At the beginning of her writing process, she took four research trips to B.C., including Smithers, Fort St. John, Kamloops and Vancouver Island. Before the pandemic, she did as much travelling as she could to conduct in-person interviews, but after 2020 it became predominately over the phone.
“The key period of history that I focus on is about the 1880s into the present when you see real efforts by governments and others, individuals and organizations to try to bring wildlife habitat and wildlife needs to the attention of the public,” said Bonnell. “I think over the last 30 years, there is a huge resurgence of not only land claims, but Indigenous control over management authority over wildlife. So the book documents that major shift and looks at the role of things like Indigenous guardians who are doing such amazing work on the land on the ground to educate their own youth about wildlife, but also to be there as people on the ground stewarding wildlife on their territories.”

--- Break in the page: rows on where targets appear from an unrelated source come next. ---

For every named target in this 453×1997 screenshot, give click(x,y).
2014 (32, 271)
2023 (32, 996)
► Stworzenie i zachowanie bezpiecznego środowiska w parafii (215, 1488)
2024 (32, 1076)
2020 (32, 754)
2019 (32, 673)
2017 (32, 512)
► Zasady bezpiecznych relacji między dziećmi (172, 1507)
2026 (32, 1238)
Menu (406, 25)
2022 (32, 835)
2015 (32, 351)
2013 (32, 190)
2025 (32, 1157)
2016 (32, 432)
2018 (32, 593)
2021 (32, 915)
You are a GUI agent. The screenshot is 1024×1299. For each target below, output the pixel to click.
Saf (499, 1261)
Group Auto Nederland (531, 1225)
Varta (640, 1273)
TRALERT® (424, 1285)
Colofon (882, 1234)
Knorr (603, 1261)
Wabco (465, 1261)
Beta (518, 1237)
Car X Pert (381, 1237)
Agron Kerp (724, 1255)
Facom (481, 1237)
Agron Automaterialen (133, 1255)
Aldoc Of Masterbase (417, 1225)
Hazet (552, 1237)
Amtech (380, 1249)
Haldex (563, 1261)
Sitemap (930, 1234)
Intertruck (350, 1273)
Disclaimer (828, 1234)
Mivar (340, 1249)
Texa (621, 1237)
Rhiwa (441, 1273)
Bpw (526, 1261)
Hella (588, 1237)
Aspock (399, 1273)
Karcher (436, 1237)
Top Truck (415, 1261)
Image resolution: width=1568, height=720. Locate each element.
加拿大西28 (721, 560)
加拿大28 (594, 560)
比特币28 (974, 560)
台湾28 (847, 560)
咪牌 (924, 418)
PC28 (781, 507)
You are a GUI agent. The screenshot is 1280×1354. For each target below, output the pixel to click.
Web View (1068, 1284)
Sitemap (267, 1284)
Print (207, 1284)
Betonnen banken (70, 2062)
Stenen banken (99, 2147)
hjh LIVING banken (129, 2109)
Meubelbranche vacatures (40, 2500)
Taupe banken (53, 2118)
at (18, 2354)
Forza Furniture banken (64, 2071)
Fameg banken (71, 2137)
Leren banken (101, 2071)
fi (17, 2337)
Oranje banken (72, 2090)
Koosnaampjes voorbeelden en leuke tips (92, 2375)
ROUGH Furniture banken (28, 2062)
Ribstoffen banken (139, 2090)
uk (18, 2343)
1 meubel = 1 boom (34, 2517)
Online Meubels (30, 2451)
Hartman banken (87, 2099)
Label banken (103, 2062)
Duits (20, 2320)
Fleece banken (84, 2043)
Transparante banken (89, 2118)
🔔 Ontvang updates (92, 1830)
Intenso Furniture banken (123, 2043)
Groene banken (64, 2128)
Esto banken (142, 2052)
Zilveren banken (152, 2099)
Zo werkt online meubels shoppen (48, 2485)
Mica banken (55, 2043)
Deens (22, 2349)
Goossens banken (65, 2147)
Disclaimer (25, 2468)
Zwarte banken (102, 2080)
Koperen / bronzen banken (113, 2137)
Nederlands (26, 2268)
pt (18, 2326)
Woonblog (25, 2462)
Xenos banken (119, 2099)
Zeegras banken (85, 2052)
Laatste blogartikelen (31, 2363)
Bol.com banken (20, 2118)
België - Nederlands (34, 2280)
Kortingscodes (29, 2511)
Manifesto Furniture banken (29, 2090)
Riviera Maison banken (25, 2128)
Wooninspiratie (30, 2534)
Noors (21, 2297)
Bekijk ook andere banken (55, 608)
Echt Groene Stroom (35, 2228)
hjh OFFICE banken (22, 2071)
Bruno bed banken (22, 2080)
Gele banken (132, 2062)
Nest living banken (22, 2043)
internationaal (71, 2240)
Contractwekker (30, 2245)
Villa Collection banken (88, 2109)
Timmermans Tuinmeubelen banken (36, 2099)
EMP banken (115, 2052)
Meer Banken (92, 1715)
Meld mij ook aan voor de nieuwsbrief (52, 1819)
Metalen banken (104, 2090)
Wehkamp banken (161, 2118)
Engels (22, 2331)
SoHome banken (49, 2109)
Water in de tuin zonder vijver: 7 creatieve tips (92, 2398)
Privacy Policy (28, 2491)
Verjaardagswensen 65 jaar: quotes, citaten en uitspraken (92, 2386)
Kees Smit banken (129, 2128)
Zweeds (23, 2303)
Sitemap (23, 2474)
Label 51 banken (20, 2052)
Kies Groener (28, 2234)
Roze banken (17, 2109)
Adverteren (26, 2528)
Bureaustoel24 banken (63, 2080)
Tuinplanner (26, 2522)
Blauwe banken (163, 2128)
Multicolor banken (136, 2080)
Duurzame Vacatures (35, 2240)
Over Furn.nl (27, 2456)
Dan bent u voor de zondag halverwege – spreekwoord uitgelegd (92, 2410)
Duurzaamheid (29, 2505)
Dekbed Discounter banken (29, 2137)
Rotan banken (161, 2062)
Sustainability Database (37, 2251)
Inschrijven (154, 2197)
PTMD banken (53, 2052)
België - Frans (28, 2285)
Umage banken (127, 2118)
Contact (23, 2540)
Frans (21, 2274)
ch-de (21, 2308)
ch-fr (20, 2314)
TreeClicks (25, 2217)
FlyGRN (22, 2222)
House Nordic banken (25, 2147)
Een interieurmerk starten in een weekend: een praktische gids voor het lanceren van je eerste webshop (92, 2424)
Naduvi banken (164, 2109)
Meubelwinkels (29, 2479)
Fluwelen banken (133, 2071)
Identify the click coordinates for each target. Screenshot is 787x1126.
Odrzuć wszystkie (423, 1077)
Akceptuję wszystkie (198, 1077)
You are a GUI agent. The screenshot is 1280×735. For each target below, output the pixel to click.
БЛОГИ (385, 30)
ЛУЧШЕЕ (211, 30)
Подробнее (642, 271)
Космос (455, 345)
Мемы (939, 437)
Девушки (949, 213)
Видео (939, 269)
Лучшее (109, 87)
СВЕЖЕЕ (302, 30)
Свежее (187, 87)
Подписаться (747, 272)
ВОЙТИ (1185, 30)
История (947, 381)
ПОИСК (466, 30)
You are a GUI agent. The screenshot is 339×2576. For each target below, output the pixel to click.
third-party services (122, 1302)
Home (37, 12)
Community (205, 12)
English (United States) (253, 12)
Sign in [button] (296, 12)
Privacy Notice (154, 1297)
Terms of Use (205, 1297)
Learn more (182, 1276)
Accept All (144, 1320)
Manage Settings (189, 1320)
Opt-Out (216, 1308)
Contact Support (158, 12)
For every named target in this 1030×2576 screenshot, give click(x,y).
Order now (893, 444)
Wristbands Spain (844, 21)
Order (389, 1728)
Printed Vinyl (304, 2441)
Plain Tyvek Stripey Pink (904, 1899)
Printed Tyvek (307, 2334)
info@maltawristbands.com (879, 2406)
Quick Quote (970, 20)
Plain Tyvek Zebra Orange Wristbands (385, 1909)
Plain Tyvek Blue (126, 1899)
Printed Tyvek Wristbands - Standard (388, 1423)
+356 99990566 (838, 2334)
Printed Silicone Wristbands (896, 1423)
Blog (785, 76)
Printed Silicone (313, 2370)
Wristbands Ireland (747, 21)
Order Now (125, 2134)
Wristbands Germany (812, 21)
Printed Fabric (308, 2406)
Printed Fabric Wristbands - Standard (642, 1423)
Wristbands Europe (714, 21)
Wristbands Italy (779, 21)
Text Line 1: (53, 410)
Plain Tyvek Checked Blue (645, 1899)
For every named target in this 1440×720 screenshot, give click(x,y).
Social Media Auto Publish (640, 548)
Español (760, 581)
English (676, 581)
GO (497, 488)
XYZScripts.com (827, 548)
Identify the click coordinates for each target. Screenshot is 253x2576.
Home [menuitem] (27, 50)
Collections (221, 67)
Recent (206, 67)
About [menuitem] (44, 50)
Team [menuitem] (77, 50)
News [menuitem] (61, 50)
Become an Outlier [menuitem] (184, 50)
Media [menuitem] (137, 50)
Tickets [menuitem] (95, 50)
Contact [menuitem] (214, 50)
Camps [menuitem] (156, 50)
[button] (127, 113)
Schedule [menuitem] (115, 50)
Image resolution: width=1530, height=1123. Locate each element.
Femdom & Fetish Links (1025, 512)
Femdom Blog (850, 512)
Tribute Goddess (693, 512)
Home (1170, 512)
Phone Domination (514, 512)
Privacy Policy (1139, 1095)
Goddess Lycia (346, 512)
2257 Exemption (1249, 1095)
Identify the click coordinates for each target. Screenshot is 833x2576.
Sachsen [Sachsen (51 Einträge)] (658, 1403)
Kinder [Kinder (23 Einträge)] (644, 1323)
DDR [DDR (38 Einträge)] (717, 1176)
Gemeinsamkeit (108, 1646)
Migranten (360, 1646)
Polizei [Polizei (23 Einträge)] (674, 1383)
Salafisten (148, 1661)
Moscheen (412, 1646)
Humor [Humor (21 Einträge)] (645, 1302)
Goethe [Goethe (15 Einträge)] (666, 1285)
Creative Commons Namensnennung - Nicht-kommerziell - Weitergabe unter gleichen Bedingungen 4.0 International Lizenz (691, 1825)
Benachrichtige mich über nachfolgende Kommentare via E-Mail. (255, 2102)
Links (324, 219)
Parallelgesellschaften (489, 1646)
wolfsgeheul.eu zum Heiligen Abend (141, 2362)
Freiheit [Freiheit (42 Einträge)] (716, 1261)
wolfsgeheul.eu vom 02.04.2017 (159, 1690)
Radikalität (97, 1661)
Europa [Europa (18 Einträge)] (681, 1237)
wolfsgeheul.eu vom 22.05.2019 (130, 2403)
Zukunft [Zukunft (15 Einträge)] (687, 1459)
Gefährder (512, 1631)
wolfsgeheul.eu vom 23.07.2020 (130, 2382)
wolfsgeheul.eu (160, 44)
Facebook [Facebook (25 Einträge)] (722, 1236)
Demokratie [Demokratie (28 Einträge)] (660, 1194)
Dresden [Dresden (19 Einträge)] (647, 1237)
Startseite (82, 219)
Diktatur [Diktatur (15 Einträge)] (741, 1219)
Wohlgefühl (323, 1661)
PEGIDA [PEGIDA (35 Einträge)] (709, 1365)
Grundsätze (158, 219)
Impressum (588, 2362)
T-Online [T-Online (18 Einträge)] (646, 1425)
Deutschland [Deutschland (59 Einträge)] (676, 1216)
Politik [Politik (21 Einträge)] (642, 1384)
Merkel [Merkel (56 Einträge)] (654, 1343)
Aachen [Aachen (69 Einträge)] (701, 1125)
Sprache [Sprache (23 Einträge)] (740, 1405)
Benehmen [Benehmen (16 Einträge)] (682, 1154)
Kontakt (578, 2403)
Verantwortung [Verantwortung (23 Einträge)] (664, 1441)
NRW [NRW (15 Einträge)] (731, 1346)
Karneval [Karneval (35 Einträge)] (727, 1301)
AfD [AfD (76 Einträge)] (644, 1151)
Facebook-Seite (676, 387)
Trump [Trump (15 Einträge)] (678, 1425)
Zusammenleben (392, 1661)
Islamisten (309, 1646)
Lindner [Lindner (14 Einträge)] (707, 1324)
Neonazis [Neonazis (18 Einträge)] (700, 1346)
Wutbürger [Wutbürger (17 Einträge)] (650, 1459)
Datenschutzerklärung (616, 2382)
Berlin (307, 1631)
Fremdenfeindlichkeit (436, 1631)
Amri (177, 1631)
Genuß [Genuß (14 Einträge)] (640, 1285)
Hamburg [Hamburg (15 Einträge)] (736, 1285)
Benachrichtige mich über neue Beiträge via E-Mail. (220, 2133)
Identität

Bonnell said the Royal BC Museum in Victoria was a big help to the author to gather and source images.
“I had access to an archivist who could help me choose some of the 80 images that illustrate the book and I had really wonderful support from the staff, archives curator, India Rael Young, who helped me,” she said. “I sent her a wish list of images and she was able to locate material, which also was great for them because they could showcase the amazing collections of the B.C. archives around the history of wildlife and people’s relationships in the wildlife in the province.”